There are other interesting findings: Students are more likely to agree with the statement that their institution should be committed to contributing to a larger community than with the statement that their institutions is committed. That gap between the students’ hopes and the reality they perceive grows when you compare seniors to first-year students. And both expectations and judgments of reality are shifted upward among students who have participated in service learning, diversity courses, or community service.
In the world of higher education civic engagement, we often distinguish between student learning and community partnerships. We task some office or center with experiential civic learning or community service, but we don’t empower them to go out into communities beyond the campus and build substantive, sustained partnerships on behalf of their universities. We don’t empower them to work with admissions to ensure that the university is educating a diverse student population representing communities with which the university partners.

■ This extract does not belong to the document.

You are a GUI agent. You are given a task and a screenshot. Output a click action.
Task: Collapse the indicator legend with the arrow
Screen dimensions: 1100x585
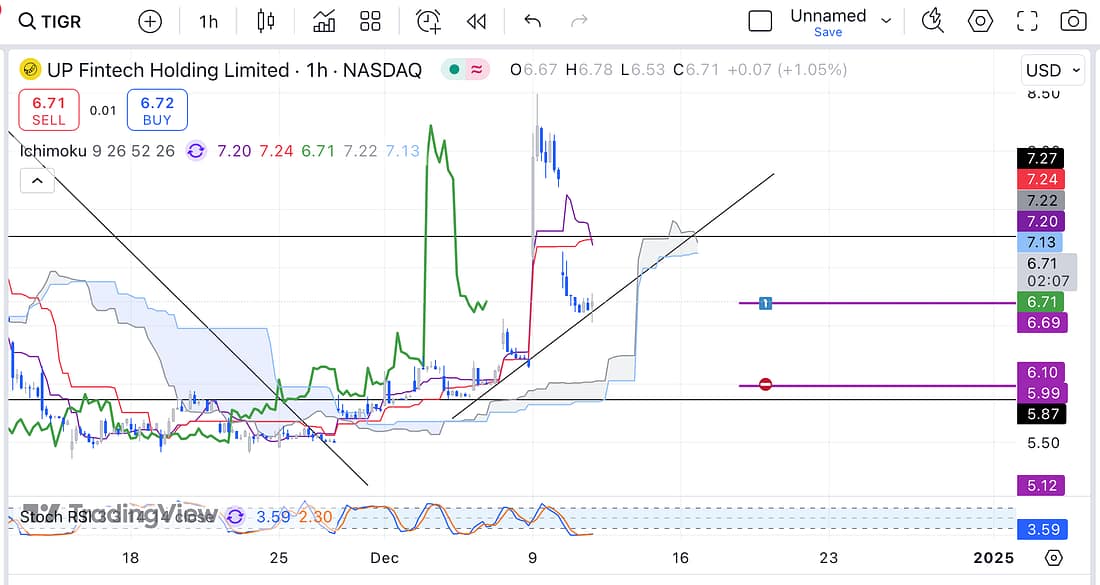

We don’t empower them to work with HR and purchasing to ensure that the institution is behaving as a responsible community anchor.
The evidence from the PSRI suggests that approaching community engagement in such a fragmented way undermines our educational strategy. Student civic learning must be embedded in institutional partnerships that manifestly seek to achieve real and lasting change. If it is not, we are failing not only to advance change but also to educate our students in the ways we promise.